Evolving eResearch
Why does research practice need to evolve?
In the year 1665, the first academic journal was published: Philosophical Transactions of the Royal Society, London. That was the same year as the great plague, incidentally. New journals were quickly added so that some time in 2010, some lucky fellow wrote article fifty million. The growth has been exponential, but the mechanism for dissemination is 350 years old and it shows. At the moment, papers are being published at the rate of 1.3 per minute and rising. Most are never read, fewer still are cited. Many great ideas go undiscovered because it is simply too hard to find them. And when you do, they are still not easy to extract from the dense text of the research paper. A similar argument can be made for data and even the computational code and methods we use in research—all of these are valuable and potentially reusable outcomes.

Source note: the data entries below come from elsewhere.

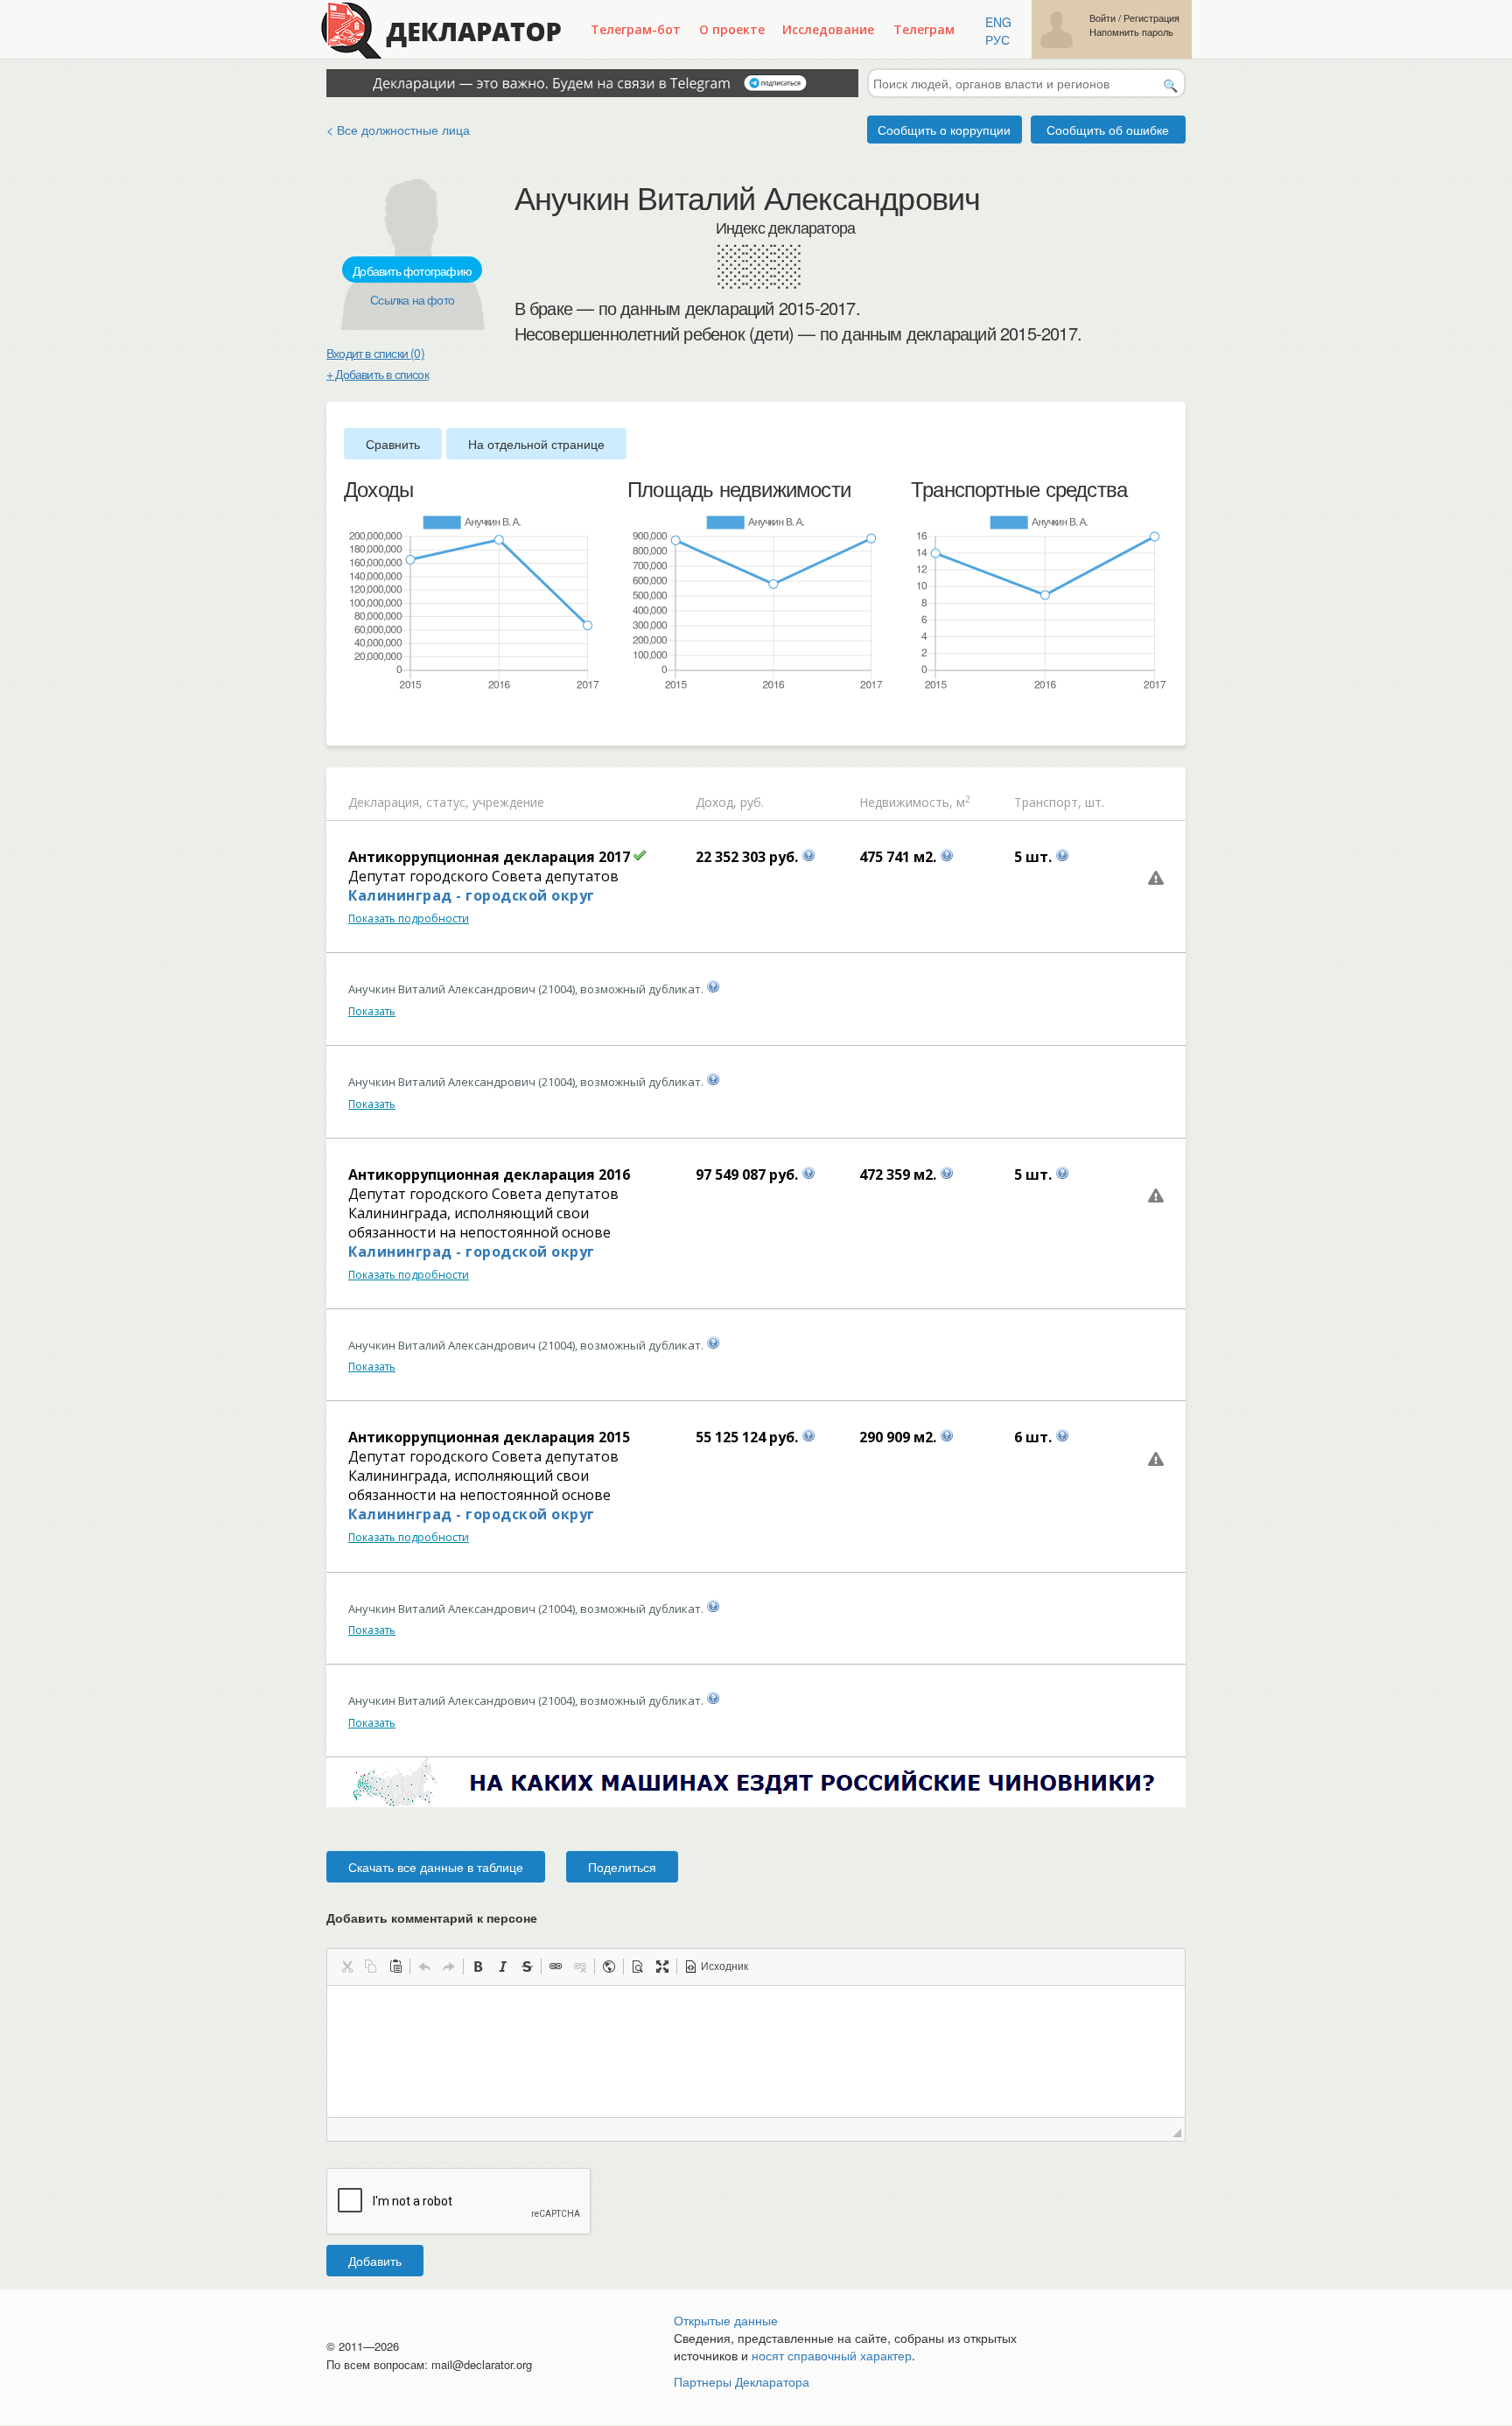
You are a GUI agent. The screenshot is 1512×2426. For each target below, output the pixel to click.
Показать (372, 1011)
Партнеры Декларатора (741, 2381)
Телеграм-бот (636, 29)
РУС (997, 39)
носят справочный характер (832, 2355)
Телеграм (924, 29)
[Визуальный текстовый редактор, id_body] (756, 2051)
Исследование (828, 29)
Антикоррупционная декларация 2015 (489, 1437)
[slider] (352, 720)
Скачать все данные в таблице (435, 1867)
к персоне (507, 1917)
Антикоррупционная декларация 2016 (489, 1174)
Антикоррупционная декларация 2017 (489, 856)
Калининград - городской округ (471, 895)
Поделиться (622, 1867)
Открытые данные (726, 2320)
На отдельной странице (536, 443)
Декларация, (385, 802)
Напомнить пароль (1131, 32)
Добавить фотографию (412, 270)
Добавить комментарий (431, 1917)
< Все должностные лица (398, 129)
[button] (346, 1966)
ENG (998, 22)
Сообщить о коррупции (944, 129)
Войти (1102, 18)
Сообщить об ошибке (1107, 129)
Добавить (375, 2260)
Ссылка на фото (412, 299)
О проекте (732, 29)
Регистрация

I no longer travel to work on a horse, nor get leeched when I have a fever, so why do we still communicate research outcomes via an outdated, static medium? The three pillars of science are: communicability, repeatability and refutability. Science cannot easily be repeated or refuted from a text in a library, but maybe 1 out of 3 is good enough?
Computer science has tried to help, developing databases, analysis tools, email, wikis, even ontologies, along with ever-faster computers. But all these tools are distinct, none of them are connected. Certainly, they have helped make researchers more productive, but from a research communication perspective, they often make things worse, not better. They fragment the research content across a dozen separate applications.
eResearch (eScience in Europe, CyberInfrastructure in North America) has the bold aim of reinventing the research process as an integrated whole, so that it becomes more effective—easier to find what you need, to reuse what you find and even to refute the work of others.
So imagine, if you will, a better container for a piece of research than paper: an online resource where you can explore the actual tools, workflow and data used, where you can re-run the analysis for yourself to validate it, where the use of this piece of research is tracked automatically within its community, where it can be discovered and accessed via a web of connections among all of the above. Imagine a published experiment where one can click on a graph to download the data, click on an equation to examine the code, click on the code and re-run the analysis. Imagine too, that all these connections work both ways, so you can find all the methods that have been used on a dataset, or all the researchers who have validated an analysis.
Currently, we might count ourselves lucky if we can find relevant papers by using keywords, but have you tried finding relevant datasets or relevant methods? Our searching tends to be restricted by our familiarity with certain domains, by knowing the right keywords to use, by our social networks, even by the journals that the university library subscribes to: all these restrict our ability to find and reuse the research of others. For those 50 million articles to be really useful to us, they need to be re-factored. The same goes for code, data, workflows and all the research artefacts that we create.
eResearch will improve the way academic outcomes are communicated, archived, discovered, reused and valued. In doing so, perhaps we will also rid ourselves from the great plague of journal publishing houses that we have suffered from since 1665!